Can you copy word for word the passage of the waste-management probe article below, from "Auditor-general challenges waste-management" up to and including "in a letter."?

◆ Source extract:
——

Auditor-general challenges waste-management probe

Odysseas Michaelides says the cabinet should never have set up the investigative committee as ministers should be part of the probe

 

The cabinet’s appointment of an investigative committee to probe the government’s waste-management strategy that may lead to EU fines and lost co-funding for infrastructure goes against the principles of impartiality, Auditor-General Odysseas Mihcaelides has told Attorney General Costas Clerides in a letter.

He said this was because some cabinet members should be a target of the investigation

The three-man committee, headed by Cyprus bar association chief Doros Ioannides and featuring two experts as members, was appointed by the cabinet last week, after it emerged that €40 million in European Union co-funding for the construction of the Pentakomo waste-management plant is at risk of being lost because there is no market for the processing of the fuel by-product of the process – solid recovered fuel (SRF). Finding a market is one of the conditions set by the EU in return for agreeing to co-finance the project.

In addition, the auditor-general charged, an investigation must look at the government’s decision to scrap a decision by previous governments to set up a similar plant in Nicosia, thus making the closure of the Kotsiatis landfill impossible. This may lead to a fine from the EU to the tune of €30,000 per day since 2013.

——

◆ Data shown:

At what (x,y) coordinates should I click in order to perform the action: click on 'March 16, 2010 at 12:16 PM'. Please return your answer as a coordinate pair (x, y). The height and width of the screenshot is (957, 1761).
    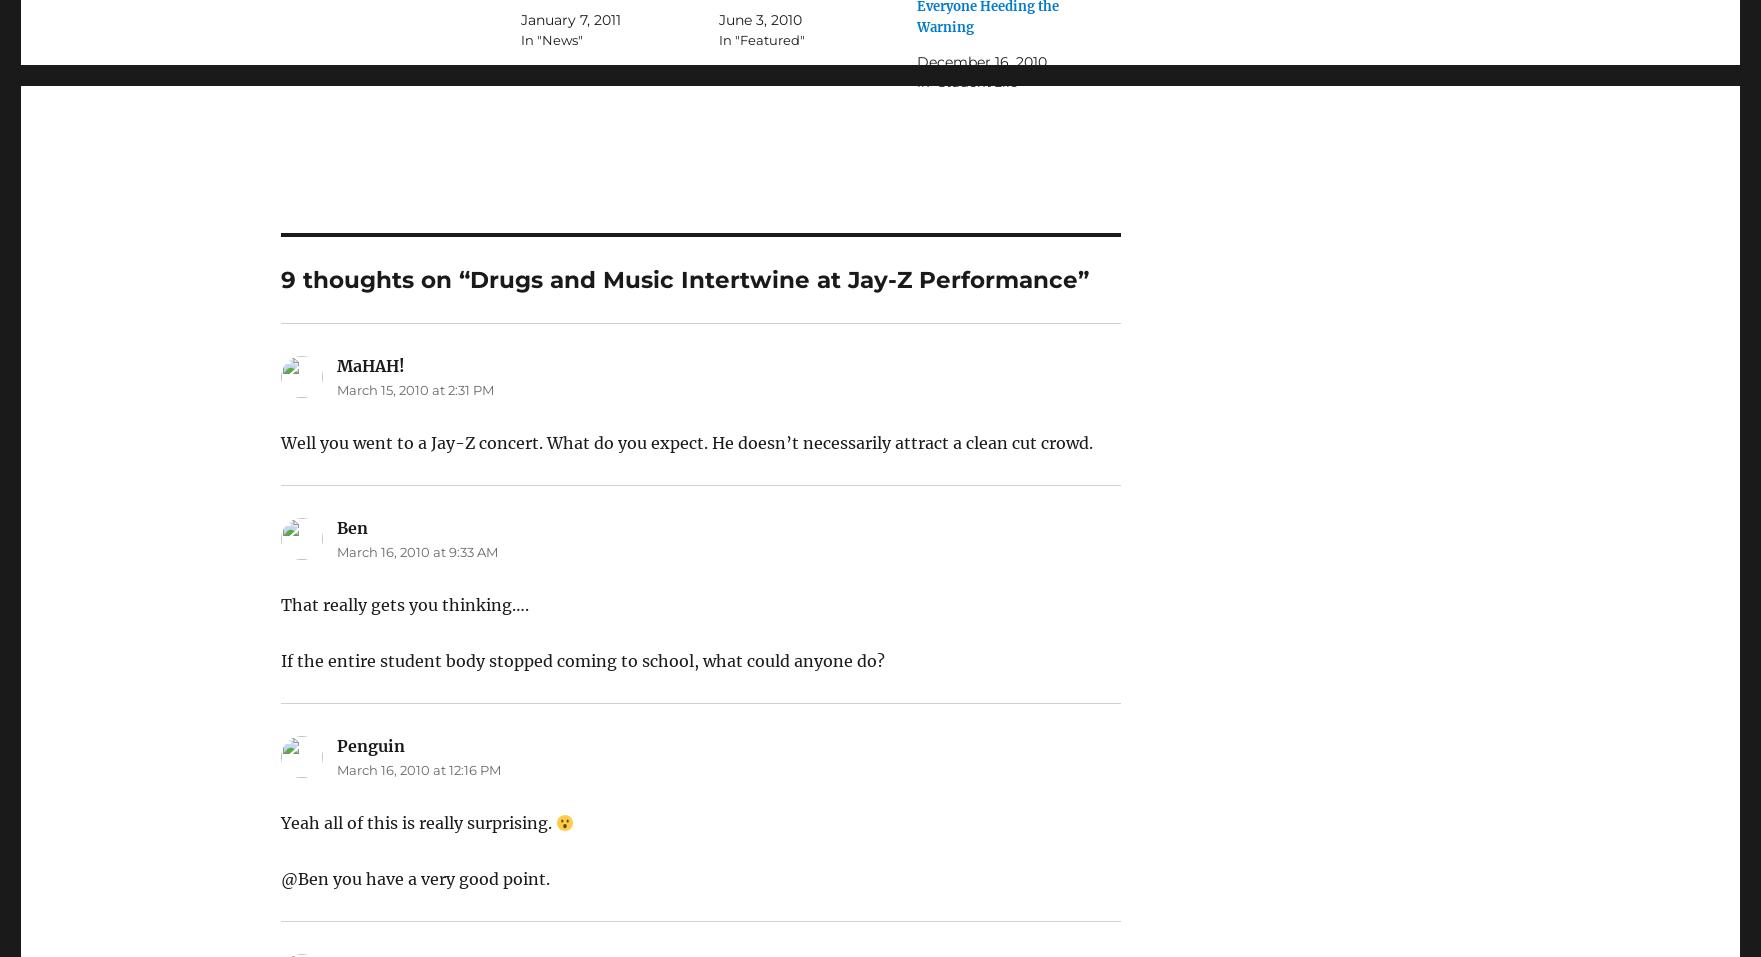
    Looking at the image, I should click on (417, 769).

——

◆ Correct answer:
Auditor-general challenges waste-management probe

Odysseas Michaelides says the cabinet should never have set up the investigative committee as ministers should be part of the probe

 

The cabinet’s appointment of an investigative committee to probe the government’s waste-management strategy that may lead to EU fines and lost co-funding for infrastructure goes against the principles of impartiality, Auditor-General Odysseas Mihcaelides has told Attorney General Costas Clerides in a letter.